It's funny, I left it all night with the monitor off, like I said. In the morning it was up to 68mb which wasn't too bad. I almost forgot about it today. Haven't used KDE Connect at all. Then all of the sudden I see it had jumped up to 488mb sometime in the span of an hour? I've got the GJS log which might indicate something (very likely truncated because of the limited terminal scrollback)
gjs.log

One thing I did notice is the icon kept disappearing from gnome tray throughout the day. My android probably kept killing KDEConnect because of memory, and I also jump between different hotspots throughout the day so perhaps constant disconnections/reconnections could occasionally cause a memory leak somehow? Pure speculation. As I was typing this, the icon appeared and disappeared about 5 times.. sadly it didn't correspond to a memory increase. I'll try your build for a day and see how that affects things.

@andyholmes
Copy link
Collaborator

...I also jump between different hotspots throughout the day so perhaps constant disconnections/reconnections could occasionally cause a memory leak somehow? Pure speculation.

Ah ha, good speculation! I think that causes it, since I've duplicated it a few times now by walking my phone to where another router picks up the signal.

I'm not sure how it exactly it happens or how to fix it, but this is a very good start to bad bug (for me it's almost always ~800mb 😨)

@x0a
Copy link
Author

x0a commented Dec 18, 2018

Great to hear you can reliably duplicate it! The build I tried yesterday didn't do much difference as I'm now back at 453MB ram. If you can track it down, let me know if you have any other builds you would like me to try.

@andyholmes
Copy link
Collaborator

Great to hear you can reliably duplicate it!

Well, not reliably :) It is a weird situation and I'm not entirely sure why it happens (this kind of race condition should already be addressed), or where the giant memory leak comes from. I noticed output like this:

[/service/lan.js:_onIncomingChannel:88]: "remote host 192.168.1.68"
[/service/lan.js:_onIncomingChannel:88]: "remote host 192.168.1.68"
[/service/lan.js:_onIncomingChannel:88]: "remote host 192.168.1.68"
[/service/lan.js:_onIncomingChannel:88]: "remote host 192.168.1.68"
[/service/device.js:_setConnected:309]: "Connected to Nexus 4 (14a7714d768b2003)"

So I guess there are a bunch if incoming connections and the wrong one resolves first, resulting in a dead connection. ~800MB is probably more than a couple months worth of packet data, so I guess maybe it's a dead socket reading tons of null bytes into nowhere or something?

In any case, here's an attempt at a fix, so if you could test this and see if it reliably fixes the problem I'll try and do the same. The approach is just to keep track of connections coming from a single host (eg. 192.168.1.68) and always favour the newest incoming connection, closing any current one. This might not work if your IP is changing between networks/hotspots, but it's unclear whether the connection lasts long enough to determine what device it's coming from or if there's only a chance to get the IP.

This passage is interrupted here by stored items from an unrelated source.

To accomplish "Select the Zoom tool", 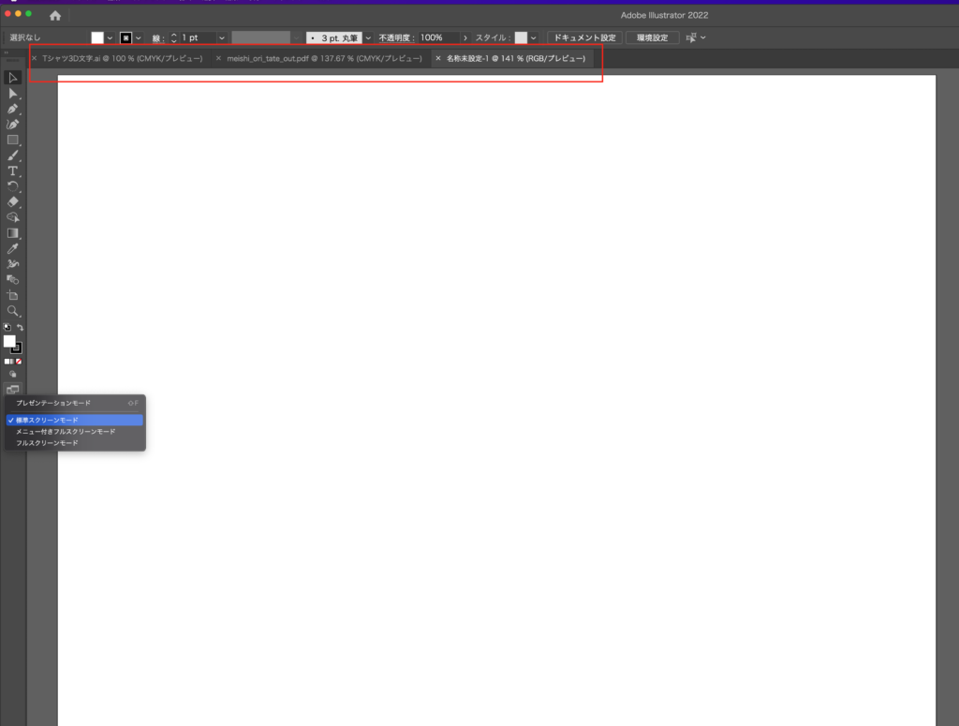I will [13, 310].
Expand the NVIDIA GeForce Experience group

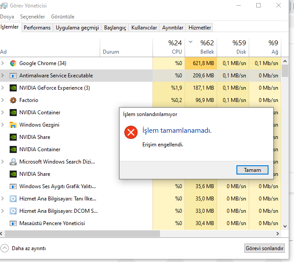coord(3,88)
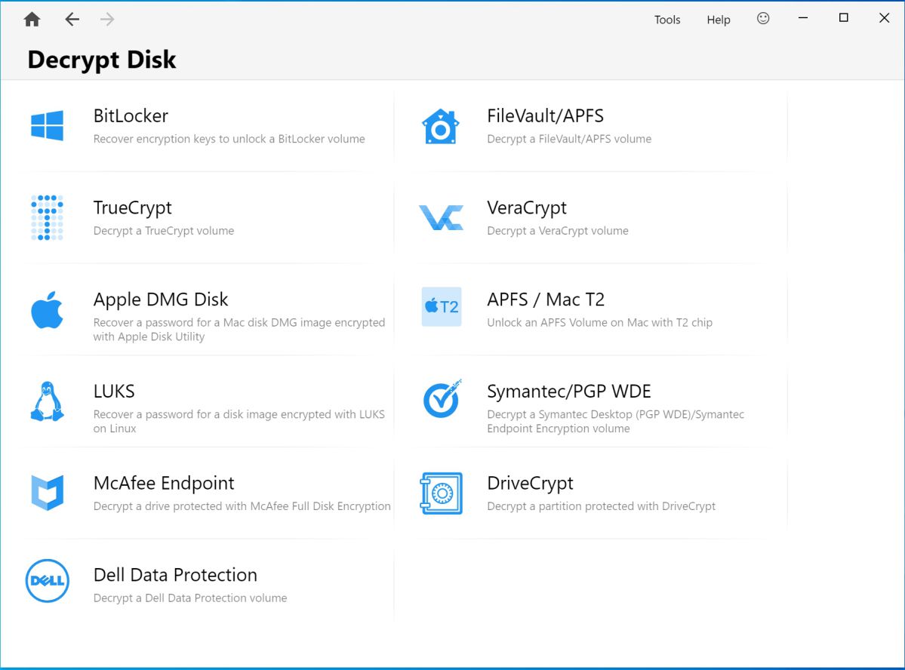The width and height of the screenshot is (905, 670).
Task: Select the FileVault/APFS house icon
Action: coord(440,126)
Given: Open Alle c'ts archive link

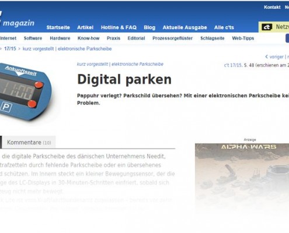Looking at the screenshot, I should (224, 27).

gsconnect@andyholmes.github.io.zip

@x0a
Copy link
Author

x0a commented Dec 19, 2018

Very interesting, and it definitely looks like you might be correct as this build has been stable after about 10 hours! I'd give it an extra 24 before I call it and see about artificially inducing these disconnects/reconnects to really test this build, but it's looking pretty good so far.
screenshot from 2018-12-19 17-27-28

@x0a
Copy link
Author

x0a commented Dec 20, 2018

Sadly, I may have spoken too soon as I'm now back at 800mb, completely on its own before I had the chance to stress test it. This one might take a while 😣
I've set up a script to detect and display a notification when gjs hits 100mb, to see if I can maybe pinpoint it to specific events or at least figure out how fast this memory leak is happening.

@ferdnyc
Copy link
Member

ferdnyc commented Dec 20, 2018

You're both on Ubuntu, right?

I wonder if that common thread is somehow meaningful? Because, I've never seen anything even remotely like this, running v17 release. My Fedora 29 machine's two gjs processes, one started December 14 and the other started December 16, are sitting at 49MB and 10.6MB in resident memory, respectively. And I've never seen them waver from those svelte numbers.

Granted, my PC:phone connection might be a bit more stable than average, but there are times when I'm at home with the phone in my pocket (not charging), in which case the WiFi would disconnect every time I lock it and reconnect every time it wakes up again, and still no hints of this.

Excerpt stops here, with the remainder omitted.